EF low Mass - Sitting during Epistle?
  • -b
    Posts: 48
    I have it from an FSSP priest that it is quite correct for the congregation at an EF low Mass to sit during the Epistle reading, as we do at the high Mass. Now living in a different state and attending the EF Mass as I did earlier, I seem to be the only one who's heard this instruction. Everyone kneels during the reading of the Epistle. Someone told me they were instructed to follow what the altar boys are doing, who, of course, are kneeling during the Epistle.
  • You follow the altar boys who are sitting in choir, not the ones actually serving. Even then, it’s not absolute. I have never heard of kneeling during the epistle.
    Thanked by 1CCooze
  • -b,

    Postures of the laity within the EF are dictated by custom, not rubrics. That's why your FSSP priest didn't say, "The Congregation Shall Sit for the Epistle", bu "it is quite correct for the congregation.... to sit"
    Thanked by 3tomjaw CCooze Jahaza
  • stulte
    Posts: 260
    Other than standing for the Gospel, there really aren't any "rubrics" per se for the laity at Mass.
  • -b
    Posts: 48
    Thanks, all, for your responses. For a high Mass I'm singing in the choir loft where we have always been seated during the Epistle. Now I'm in a parish where the high Mass alternates with low Mass on Sundays and I'm down in the pew for the low Mass. A few times now at the low Mass I have sat for the Epistle (and Gradual and Alleluia), but naturally it's awkward when everyone else is kneeling. One comment above mentions "custom", in which case, it looks like I should kneel if everyone else is kneeling. As I somewhat doubt that that posture is an informed one, I suppose the next step for me would be to speak with the pastor about this. Particularly with a long Epistle, it seems wrong to be kneeling, as if in prayer, instead of sitting and listening attentively.
    Has anyone encountered/challenged this posture in practice?
    Signed: -b, the reluctant lemming
  • TCJ
    Posts: 695
    Where I used to work, everyone would kneel during the Epistle at the low Mass, but would sit when it was read in English.
  • At low Mass, the rubrics do not assume that anyone is present other than the celebrant and server. Where I am, people only sit during low Mass for the sermon and the offertory.
    Thanked by 1tomjaw
  • tomjaw
    Posts: 1,837
    @-b I sit and stand at low Mass when I think it is appropriate, sometime I will kneel for most of the Mass.
    In Switzerland they kneel during the Offertory, I sit down. If they stand for the Pater Noster, I will usually be kneeling. Customs are not binding! and they are different depending on where you are.
    I quite understand that some people feel the need to conform, but for me I am quite happy to tell anyone who complains about posture in Mass that a) it is none of their business, and b) The rubrics are silent on the posture of those not in choir.
    Thanked by 2WGS Elmar
  • The rubrics of the Tridentine missal give no directions to the congregation AFAIK.[NB corrected below] They rubrics do mention circumstantes and communicandi, but only to direct the priest and ministers. Thus vox clara means audible to those standing around, vox secreta means they cannot hear, and Ecce Agnus Dei ... is spoken to the communicants.
  • WGS
    Posts: 243
    It pleases me to be charitable and considerate if I choose to be seated at an E.F. Mass when the worshippers behind me are kneeling. Still, one should be especially aware of the children kneeling in the pew behind you.

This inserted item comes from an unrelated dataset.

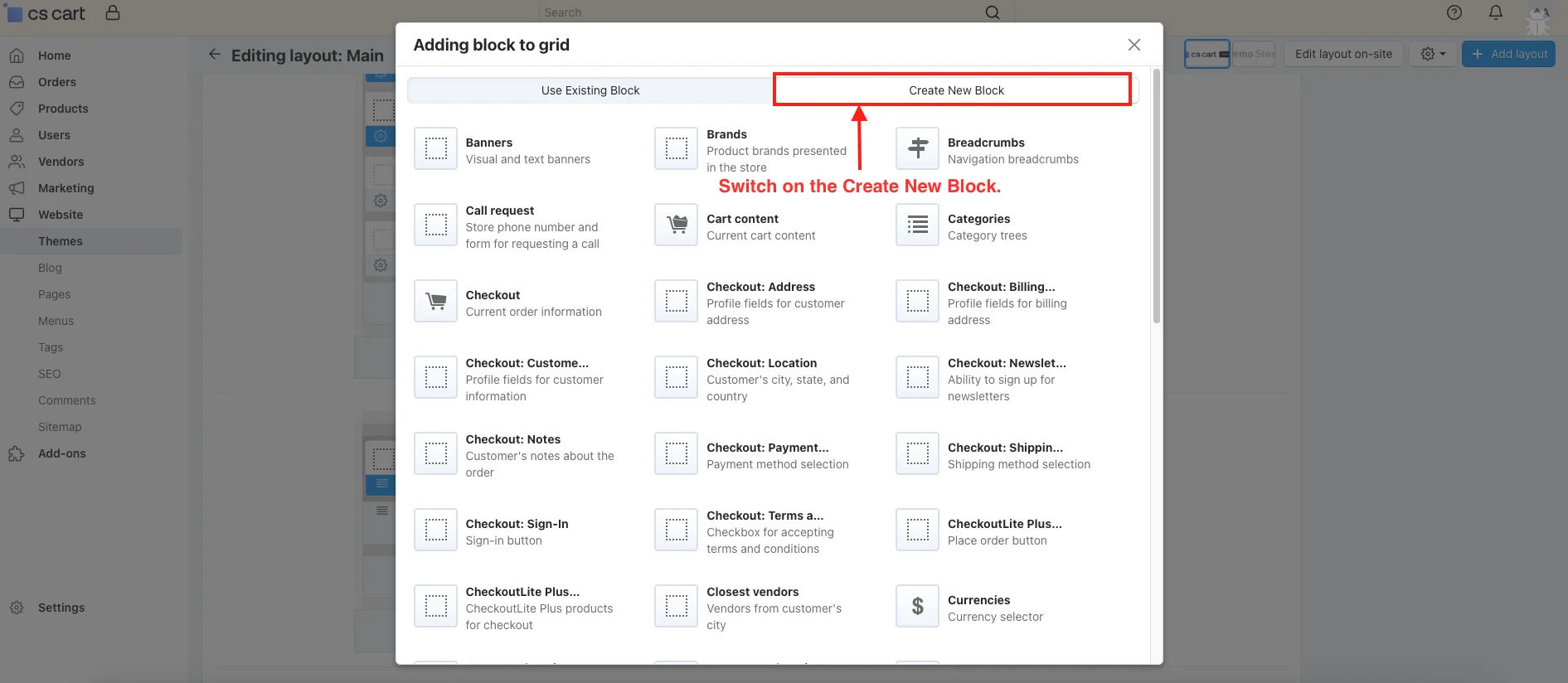This screenshot has height=683, width=1568.
Task: Open the notifications bell icon
Action: point(1495,12)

    And at the elevation, when the celebrant makes the Body of Christ or the chalice of His Blood visible (above the rood screen if you have one) for all to worship, some worshippers in humility keep their eyes lowered.

    Similarly, when the celebrant shows the host to the congregation with the words Ecce Agnus Dei , for some it is such an august invitation that they instead avert their eyes.

    "Different strokes for different folks"

    N.b. There are no rubrics for the PiPs at the E.F. Mass
    Thanked by 2tomjaw Elmar
  • -b
    Posts: 48
    Thanks for these new comments on the subject of rubrics, or lack thereof, for the PiPs at the EF low Mass. I wonder that the habit of kneeling during the Epistle is so universal, and wonder what it would take to pronounce widely that sitting during the Epistle is quite appropriate. After all, we do this at the high Mass! I suspect that if I brought it up to the pastor of our parish he would feel unqualified to direct the people to sit instead of kneel. But maybe I'll approach him, and post the results here.
  • and wonder what it would take to pronounce widely that sitting during the Epistle is quite appropriate.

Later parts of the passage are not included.